2. The applicant obtained an interim ex parte order from Wepener J on
12 November 2024. That order authorised repossession of the equipment,
pending the determination of Part B. The matter now comes before me after the
filing of answering and replying affidavits and heads of argument.
3. The applicant also seeks condonation for the late filing of its replying affidavit.
The application for condonation was not seriously opposed. Although the
explanation for the delay is not entirely satisfactory, the delay is not excessive,
the respondent h as dealt fully with the replying affidavit, and no material
prejudice has been demonstrated.
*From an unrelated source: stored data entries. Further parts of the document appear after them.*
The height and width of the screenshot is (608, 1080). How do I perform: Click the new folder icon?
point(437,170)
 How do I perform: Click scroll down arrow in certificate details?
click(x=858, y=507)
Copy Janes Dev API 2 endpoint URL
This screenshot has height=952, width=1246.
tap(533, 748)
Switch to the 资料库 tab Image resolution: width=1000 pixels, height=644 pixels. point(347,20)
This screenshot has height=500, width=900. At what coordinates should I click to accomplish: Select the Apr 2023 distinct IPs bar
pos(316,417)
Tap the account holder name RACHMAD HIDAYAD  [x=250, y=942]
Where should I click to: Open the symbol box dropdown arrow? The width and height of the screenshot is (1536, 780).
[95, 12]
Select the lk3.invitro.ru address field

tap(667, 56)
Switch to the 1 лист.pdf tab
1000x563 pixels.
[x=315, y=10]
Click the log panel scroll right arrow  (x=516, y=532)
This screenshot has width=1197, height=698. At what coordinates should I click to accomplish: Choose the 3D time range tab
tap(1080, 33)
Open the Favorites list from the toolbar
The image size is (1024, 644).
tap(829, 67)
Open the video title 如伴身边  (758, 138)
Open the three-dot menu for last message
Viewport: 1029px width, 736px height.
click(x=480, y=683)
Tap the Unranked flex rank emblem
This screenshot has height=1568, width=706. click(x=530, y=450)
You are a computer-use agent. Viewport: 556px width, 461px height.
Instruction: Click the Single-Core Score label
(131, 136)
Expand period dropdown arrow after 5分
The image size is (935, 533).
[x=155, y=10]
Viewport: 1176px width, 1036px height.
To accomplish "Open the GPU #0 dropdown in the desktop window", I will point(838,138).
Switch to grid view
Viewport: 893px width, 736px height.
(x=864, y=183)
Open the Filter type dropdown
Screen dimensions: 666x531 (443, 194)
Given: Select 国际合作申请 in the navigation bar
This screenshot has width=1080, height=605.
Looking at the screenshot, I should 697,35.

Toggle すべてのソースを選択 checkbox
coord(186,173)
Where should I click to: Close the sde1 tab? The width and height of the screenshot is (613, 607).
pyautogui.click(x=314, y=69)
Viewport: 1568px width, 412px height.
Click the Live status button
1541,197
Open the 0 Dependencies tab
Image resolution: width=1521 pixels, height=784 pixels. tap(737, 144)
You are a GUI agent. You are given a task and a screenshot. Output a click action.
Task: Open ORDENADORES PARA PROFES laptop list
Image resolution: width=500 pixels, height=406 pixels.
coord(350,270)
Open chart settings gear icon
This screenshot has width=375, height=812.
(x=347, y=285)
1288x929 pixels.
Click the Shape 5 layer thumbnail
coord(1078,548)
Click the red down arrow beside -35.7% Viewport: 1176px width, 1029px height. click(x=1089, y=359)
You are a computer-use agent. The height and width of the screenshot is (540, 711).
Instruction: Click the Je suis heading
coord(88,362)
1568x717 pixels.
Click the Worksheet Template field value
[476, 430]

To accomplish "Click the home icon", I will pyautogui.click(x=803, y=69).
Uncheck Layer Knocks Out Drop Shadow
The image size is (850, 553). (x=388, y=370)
In the circumstances, condonation is
granted.
4. In Part B, the applicant initially sought final relief arising from the repossession
order, together with payment of R4 510 423.64, interest and costs. The
applicant no longer seeks a monetary judgment at this stage. It presently seeks
leave to dispose of the equipment, with the monetary claim to be postponed
until after disposal and quantification.
5. For convenience, I refer to the Master Instalment Sale Agreement as “the
MISA”.
The central issue
6. Although a number of issues were raised in the papers and heads of argument,
the central issue for present purposes is whether the applicant validly cancelled
the relevant agreements concluded under the MISA. If it did, the applicant’s
entitlement to the p resent disposal relief follows, subject to the respondent’s
complaints about the ex parte order and alleged non-disclosure.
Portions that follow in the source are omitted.